Five years later, the Social Democrats merged with the Liberals. The latter voted to merge by a large majority, but the SDP's margin was much narrower, roughly two to one. And Dr David Owen took his bat home; or, rather, he tried to carry on the game on his old ground, with himself continuing as captain.

There was even a conference of the SDP held under Dr Owen's leadership at Portsmouth. I know; I was there. Ms Toynbee stayed loyal to the doctor, as did several other leading women members. He was surrounded by a guard of admiring ladies, much as Cyril Connolly had been when he was editing Horizon magazine in the war.

What I find difficult to understand in all respects is not so much the loyalty which she extends to a few - say, Lord Owen 20 years ago, or Mr Brown today - as, rather, the hostility which she shows towards the entire Conservative press. Her attitude to the Daily Mail is perhaps more understandable. In the early years of Mr Tony Blair's government, when the influence of the third Lord Rothermere and Sir David English could still be felt, even though they had both recently died, two Labour-inclined women were being constantly discussed. One was Ms Cherie Booth; the other was Ms Toynbee.

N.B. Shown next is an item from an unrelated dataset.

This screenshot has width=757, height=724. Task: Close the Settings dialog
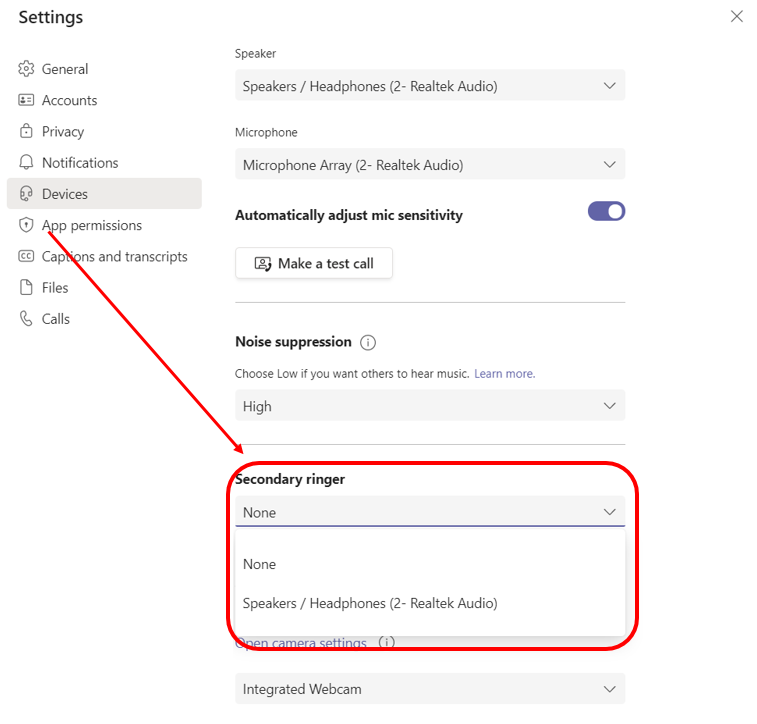737,16
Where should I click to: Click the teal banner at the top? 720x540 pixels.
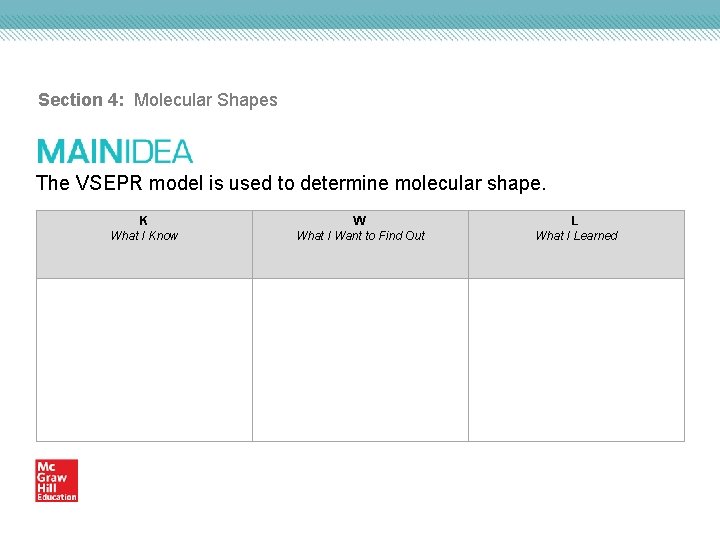click(x=360, y=13)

It seems that the Mail's obsession with Ms Toynbee predated or was at any rate separate from any matters of a more personal nature. Mr Paul Dacre, the paper's editor, thought she was a destructive influence, in particular as a result of her spell as social affairs editor of the BBC. No doubt she has much to complain about and has been hard done by. Altogether, however, it is nothing personal with Ms Toynbee. Or if it is, as it is with the Mail - and for perfectly comprehensible reasons - then it has nothing whatever to do with Mr Rupert Murdoch.

I refer to him as the great proprietor. In the national newspapers, often in quite upmarket ones, I see him referred to constantly as "the media mogul". Many years ago, even before Mr Murdoch had appeared on the scene, I referred to somebody else in newspapers as a mogul. My then colleague Robert Pitman of the Sunday Express advised me never to use the word. "It's a Daily Mirror sort of word," he said disapprovingly. I have followed his advice ever since. It only goes to show - the effect which a wise word will produce if it is delivered at the right moment.

At all events, the great proprietor himself, Mr Murdoch, has as far as I know no animus towards Ms Toynbee. Nor (subject to the same limitation on my knowledge) do his editors have similar feelings about her. What it amounts to is a denial of reality on the part of Ms Toynbee. For it is simply not the case that the Conservative press is biased against the present government. As Mr Lawrence Price put it in his memoir of life at No 10, there were four participants in any decision emanating from Downing Street: Mr Blair, Mr Brown, Mr Murdoch and Mr Alastair Campbell.

Not only did Mr Blair journey to faraway places to address Mr Murdoch's minions, at considerable personal inconvenience and the taxpayers' expense: Mr Brown also, when he was given the opportunity, did exactly the same. Both The Sun and The Times were regularly supplied with appetising titbits and, sometimes, with more nourishing repasts. In the Hutton Inquiry and its aftermath, Mr Murdoch's newspapers invariably proved helpful when the government looked like finding itself in difficulties, which to be fair it rarely did.

I may be wrong, but the signs are that this happy and productive relationship will persist up to and including the election. Mr Brown is, it seems, an even more solid citizen than Mr Blair. Mr Murdoch's man-of-business, Mr Irwin Stelzer, continues to be impressed by Mr Brown; as indeed is Ms Toynbee. In the meantime, come off it, Polly!